§ **Exercise directions**:
Scan the entries below. Return every line that includes "width".

START Records shown

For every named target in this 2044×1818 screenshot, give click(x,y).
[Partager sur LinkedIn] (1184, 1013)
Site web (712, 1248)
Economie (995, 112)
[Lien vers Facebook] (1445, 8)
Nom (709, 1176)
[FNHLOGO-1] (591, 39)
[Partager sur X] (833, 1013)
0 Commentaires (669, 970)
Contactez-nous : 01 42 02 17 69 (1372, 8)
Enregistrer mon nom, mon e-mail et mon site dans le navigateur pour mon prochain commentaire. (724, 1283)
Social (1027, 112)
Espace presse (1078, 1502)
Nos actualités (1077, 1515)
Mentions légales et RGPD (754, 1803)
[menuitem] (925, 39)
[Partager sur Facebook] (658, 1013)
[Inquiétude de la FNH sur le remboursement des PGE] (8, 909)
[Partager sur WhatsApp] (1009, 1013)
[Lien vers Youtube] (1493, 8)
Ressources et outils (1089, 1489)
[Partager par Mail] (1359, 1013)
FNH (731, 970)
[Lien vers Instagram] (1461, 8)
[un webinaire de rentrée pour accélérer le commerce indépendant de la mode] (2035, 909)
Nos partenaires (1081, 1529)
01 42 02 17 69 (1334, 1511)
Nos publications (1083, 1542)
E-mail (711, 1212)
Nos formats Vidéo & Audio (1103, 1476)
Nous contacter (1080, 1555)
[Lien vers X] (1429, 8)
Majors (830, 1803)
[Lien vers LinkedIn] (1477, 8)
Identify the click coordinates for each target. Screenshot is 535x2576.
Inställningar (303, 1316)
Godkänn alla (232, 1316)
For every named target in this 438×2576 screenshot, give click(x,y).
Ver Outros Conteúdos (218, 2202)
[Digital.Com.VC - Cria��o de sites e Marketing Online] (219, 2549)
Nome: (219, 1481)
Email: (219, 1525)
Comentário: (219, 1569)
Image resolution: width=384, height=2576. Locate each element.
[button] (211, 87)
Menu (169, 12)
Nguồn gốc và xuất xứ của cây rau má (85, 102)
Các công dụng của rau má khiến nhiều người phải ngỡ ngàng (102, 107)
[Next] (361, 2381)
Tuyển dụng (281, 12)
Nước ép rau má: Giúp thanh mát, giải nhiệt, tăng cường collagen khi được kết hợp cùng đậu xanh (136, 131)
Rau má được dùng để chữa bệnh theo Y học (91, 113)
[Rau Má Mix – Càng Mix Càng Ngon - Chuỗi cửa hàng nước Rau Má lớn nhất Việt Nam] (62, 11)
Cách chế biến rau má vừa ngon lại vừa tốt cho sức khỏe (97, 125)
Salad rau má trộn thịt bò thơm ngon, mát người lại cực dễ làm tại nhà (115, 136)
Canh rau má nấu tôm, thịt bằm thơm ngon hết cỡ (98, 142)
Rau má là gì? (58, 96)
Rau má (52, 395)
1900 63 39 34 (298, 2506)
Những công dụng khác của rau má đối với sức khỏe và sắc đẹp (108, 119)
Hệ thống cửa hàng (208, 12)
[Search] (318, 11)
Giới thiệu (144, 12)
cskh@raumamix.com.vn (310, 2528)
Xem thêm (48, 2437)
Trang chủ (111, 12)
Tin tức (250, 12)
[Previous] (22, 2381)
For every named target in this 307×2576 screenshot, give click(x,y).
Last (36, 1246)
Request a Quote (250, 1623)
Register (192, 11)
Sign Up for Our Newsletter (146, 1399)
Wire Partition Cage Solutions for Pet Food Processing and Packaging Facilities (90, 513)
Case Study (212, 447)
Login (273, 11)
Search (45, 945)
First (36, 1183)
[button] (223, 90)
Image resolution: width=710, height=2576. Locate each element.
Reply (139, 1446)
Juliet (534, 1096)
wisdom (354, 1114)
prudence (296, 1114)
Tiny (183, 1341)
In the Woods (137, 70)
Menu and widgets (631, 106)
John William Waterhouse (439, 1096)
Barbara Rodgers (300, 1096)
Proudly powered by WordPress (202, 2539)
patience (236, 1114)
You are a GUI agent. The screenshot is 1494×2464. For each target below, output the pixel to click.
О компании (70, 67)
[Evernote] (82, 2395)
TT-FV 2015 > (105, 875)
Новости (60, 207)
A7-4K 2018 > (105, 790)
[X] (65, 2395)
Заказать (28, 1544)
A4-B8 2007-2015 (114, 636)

END Records shown

§ **Written response**:
Image resolution: width=384, height=2576. Locate each element.
Image resolution: width=710, height=2576. Locate each element.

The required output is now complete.